Prompt: In the data below, count every line that holds the string "cookies" and reply with the number alone.

(Material shown)

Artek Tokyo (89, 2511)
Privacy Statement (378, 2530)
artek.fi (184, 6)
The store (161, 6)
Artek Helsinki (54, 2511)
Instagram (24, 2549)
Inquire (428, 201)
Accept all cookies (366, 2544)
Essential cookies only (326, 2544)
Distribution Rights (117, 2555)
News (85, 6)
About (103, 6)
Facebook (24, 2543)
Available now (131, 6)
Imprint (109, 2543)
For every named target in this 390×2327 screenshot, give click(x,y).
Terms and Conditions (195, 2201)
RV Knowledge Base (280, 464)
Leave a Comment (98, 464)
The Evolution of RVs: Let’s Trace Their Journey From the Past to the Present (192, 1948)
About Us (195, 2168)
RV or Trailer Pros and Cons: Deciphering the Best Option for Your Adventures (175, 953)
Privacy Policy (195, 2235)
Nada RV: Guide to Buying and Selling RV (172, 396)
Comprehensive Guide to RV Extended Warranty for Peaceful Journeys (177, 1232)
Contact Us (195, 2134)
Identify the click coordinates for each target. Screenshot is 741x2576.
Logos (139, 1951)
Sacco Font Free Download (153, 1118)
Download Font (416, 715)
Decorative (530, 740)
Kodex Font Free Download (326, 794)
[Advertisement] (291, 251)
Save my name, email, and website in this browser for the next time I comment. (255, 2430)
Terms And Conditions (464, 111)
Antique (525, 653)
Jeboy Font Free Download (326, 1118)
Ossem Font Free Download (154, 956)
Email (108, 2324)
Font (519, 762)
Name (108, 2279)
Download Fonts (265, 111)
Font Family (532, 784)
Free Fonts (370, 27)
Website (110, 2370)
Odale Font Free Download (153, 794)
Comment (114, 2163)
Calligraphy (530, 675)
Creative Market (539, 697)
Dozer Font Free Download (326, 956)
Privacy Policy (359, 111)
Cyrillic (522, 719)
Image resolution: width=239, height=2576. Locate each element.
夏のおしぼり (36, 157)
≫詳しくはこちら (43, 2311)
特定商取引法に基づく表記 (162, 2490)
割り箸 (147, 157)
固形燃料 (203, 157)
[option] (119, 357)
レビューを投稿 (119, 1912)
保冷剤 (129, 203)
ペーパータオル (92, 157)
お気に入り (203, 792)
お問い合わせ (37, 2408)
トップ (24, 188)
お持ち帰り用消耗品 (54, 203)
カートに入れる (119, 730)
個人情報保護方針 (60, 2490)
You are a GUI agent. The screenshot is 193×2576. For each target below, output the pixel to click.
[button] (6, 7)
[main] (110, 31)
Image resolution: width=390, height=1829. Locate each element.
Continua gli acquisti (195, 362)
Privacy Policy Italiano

(End Material shown)

Your response: 2